Intracranial Hypertension Clinical Trial
Official title:
Invasive Versus Non Invasive Measurement of Intracranial Pressure in Brain Injury Trial
Investigators aim to assess sensitivity and specificity of transcranial doppler in ruling out intracranial hypertension in all patients admitted to intensive care unit for brain injury and needing Intracranial Pressure (ICP) monitoring (according to international guidelines). Non invasive ICP measurement through the use of transcranial doppler will be carried out before and after standard invasive ICP monitoring placement.
As part of intensive treatment of brain injury, intracranial pressure (ICP) should be
controlled when the cerebral perfusion pressure (CPP) falls below 60-70 millimeters of
mercury (mmHg) (depending on the cause of injury) and/or the ICP is greater than 20 mmHg.
Intracranial hypertension (ICHP) occurs in approximately 30-40% of all patients with severe
traumatic brain injury and it is not infrequent in patients with non traumatic brain injury,
such as subarachnoid hemorrhage (SAH), spontaneous intracerebral hemorrhage (SICH), and
ischemic stroke (IS), and the presence of ICHP and inadequate CPP has been correlated to poor
outcome. Therefore, measures to monitor ICP and CPP should be instituted as soon as possible
in patients with severe brain injury. Currently, available methods for ICP monitoring include
epidural, subdural, subarachnoid, parenchymal, and ventricular locations. Historically,
ventricular ICP catheter has been used as the reference standard and the preferred technique
when possible. It is the most accurate, and reliable method of monitoring ICP. Subarachnoid,
subdural, and epidural monitors are less accurate. Unfortunately, all of the described
methods are invasive, associated with a complication rate and are not inexpensive. For this
reason, new methods have been developed in order to measure ICP non invasively. Transcranial
Doppler (TCD) allows insonation of the basal cerebral arteries and the measurement of blood
flow velocities in such vessels in by using a low-frequency-pulsed Doppler of 2 Mega Hertz
(MHz) over the acoustic window regions. Many authors have analysed the doppler wave shape and
the relation among diastolic, systolic and mean velocities in order to find a correlation
with ICP and CPP. Few formulas have been described, in our study, the method introduced and
tested by Schmidt et Al. in 2000 was adopted. Those authors observed a relationship among
mean arterial blood pressure (ABP) diastolic flow velocity (FVd) and mean flow velocity (FVm)

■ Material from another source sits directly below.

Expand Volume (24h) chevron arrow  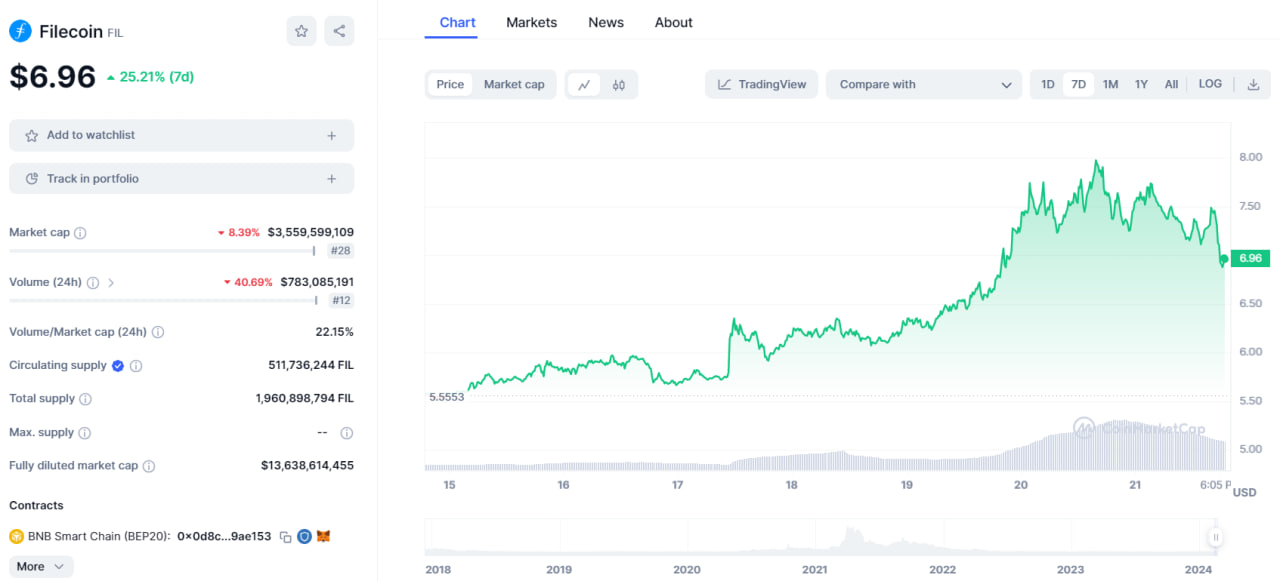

in the middle cerebral artery (MCA) that led them to find a formula able to yield CPP
(estimated CPP: ABP x FVd / FVm + 14); once CPP is estimated, ICPtcd is easily calculated
(ICP= ABP- CPP). The first aim of our study is to evaluate the sensitivity and specificity of
ICPtcd, compared to invasive ICP measurement, in order to exclude elevated ICP in patients
with acute brain injury such as epidural hematomas (EDH), subdural hematomas (SDH),
subarachnoid hemorrhage (SAH), intraparenchymal hemorrhage (IPH), ischaemic strokes (IS),
traumatic brain injury (TBI). Inclusion criteria are:
- acute brain injury requiring invasive ICP monitoring
- Age > 18 yrs.
Exclusion criteria are:
- inaccessible or poor acoustic ultrasound window;
- a cardiovascular disease causing hemodynamic variations affecting the TCD reading
(severe arrhythmia, severe cardiac valvular stenosis, moderate or severe vasospasm);
- patients receiving craniotomy or had craniectomy before first time frame 1°,
- any treatment for intracranial hypertension or manipulation of arterial blood pressure
between the non-invasive ICPtcd measurements and the invasive ICP (ICPi) measurement.
(This is most likely to happen during time frame 1°).
All patients included will have evaluation of non-invasive ICP monitoring through use of TCD
(ICPtcd), and at least three TCD Measurements will be performed and correlated with
non-invasive ICP. The timing for the TCD measurements and correlations will be as follows:
- 1° measurement: will be performed before, and as close as possible, to ICP monitoring
probe placement.
- 2° measurement. Immediately following ICP monitoring probe placement;
- 3° measurement: after ICP management optimization (2-3 hours after the second
measurement).
The first brain CT will be performed before invasive ICP placement (this CT scan is normally
performed for diagnostic purposes) and whenever it is appropriate to perform the second scan,
either for a change in clinical status, or according to guidelines and clinical judgment. If
possible from 8 - 12 hrs following the first scan.